● Work item
Exactly the lines from the one containing "Click the Microsoft logo in footer" through the one containing "the PORTS panel" in the listing below are to be copied, with the pictures left out.

● Source data
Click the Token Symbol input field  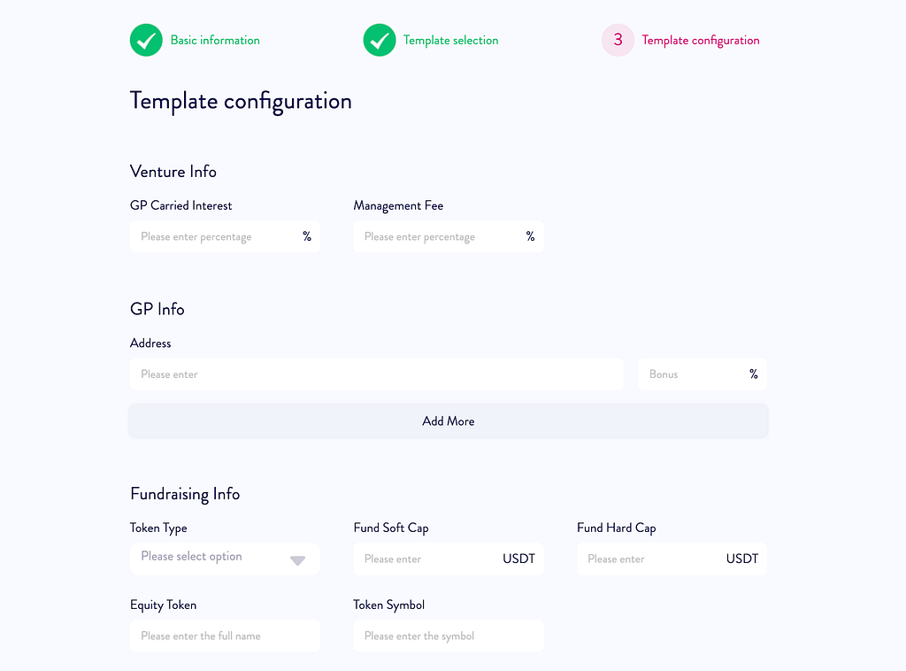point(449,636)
==
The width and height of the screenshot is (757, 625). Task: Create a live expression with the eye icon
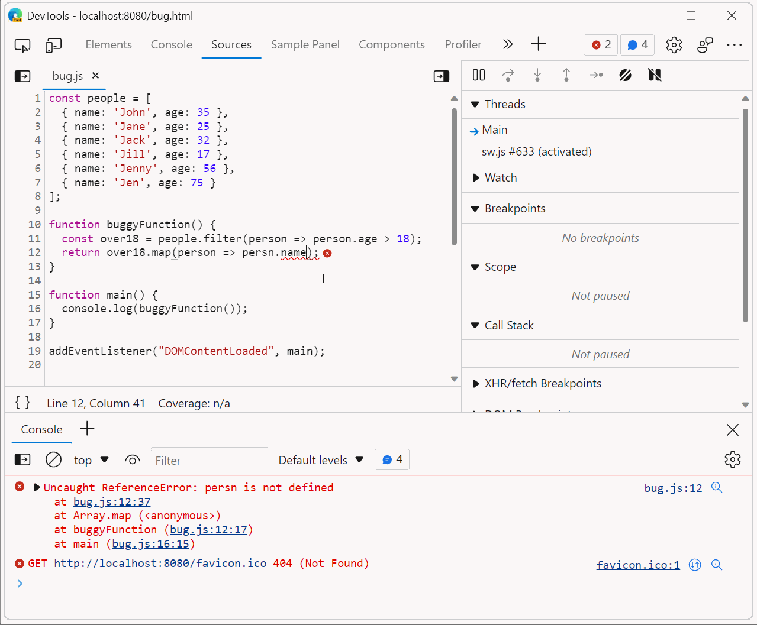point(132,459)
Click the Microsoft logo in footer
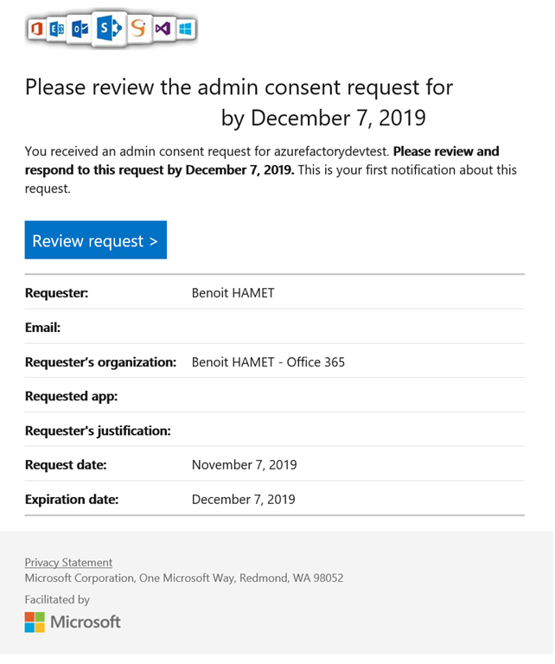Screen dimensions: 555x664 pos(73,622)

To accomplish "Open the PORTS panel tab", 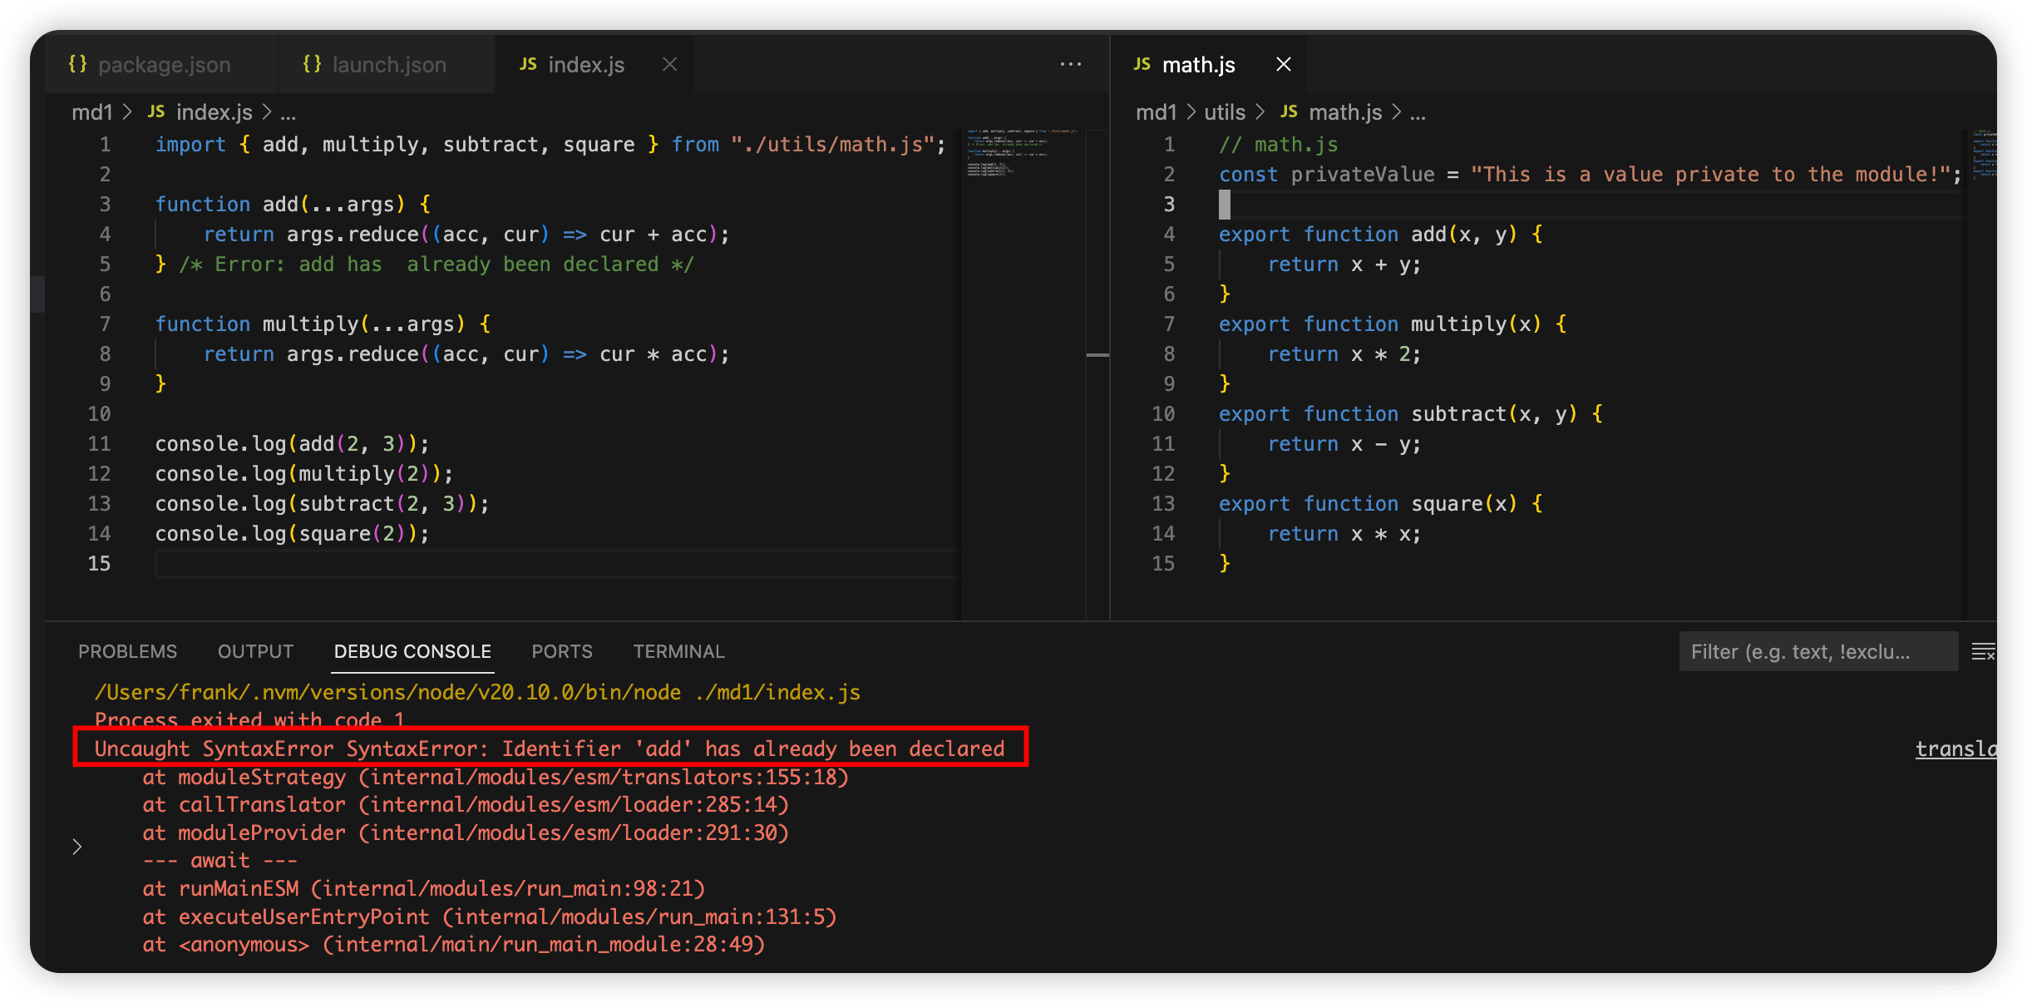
---
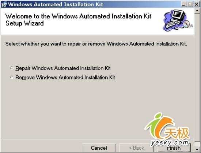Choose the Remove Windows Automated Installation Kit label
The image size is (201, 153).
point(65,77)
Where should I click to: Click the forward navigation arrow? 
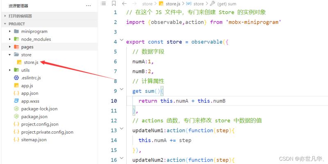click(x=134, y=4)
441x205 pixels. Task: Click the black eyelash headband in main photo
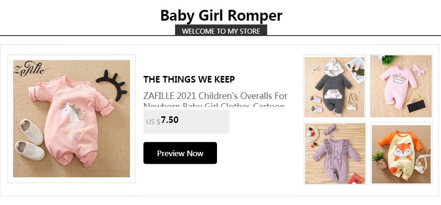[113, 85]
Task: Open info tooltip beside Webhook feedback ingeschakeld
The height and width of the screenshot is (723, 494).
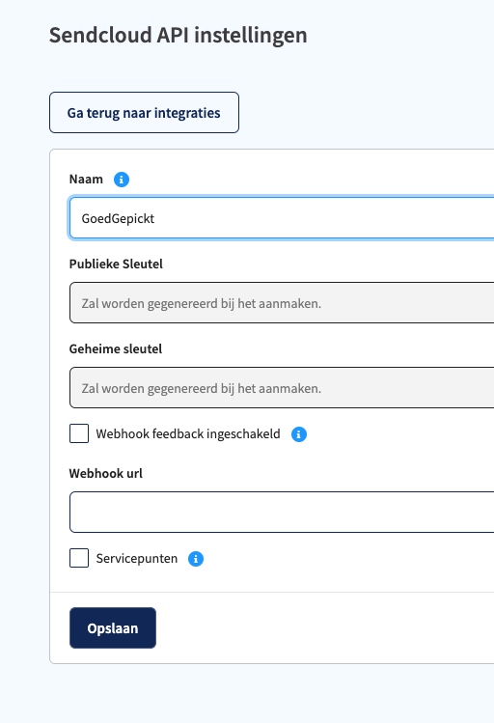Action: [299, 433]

● Response box
Click the Microsoft logo in footer
Screen dimensions: 555x664 pos(73,622)

To accomplish "Open the PORTS panel tab", 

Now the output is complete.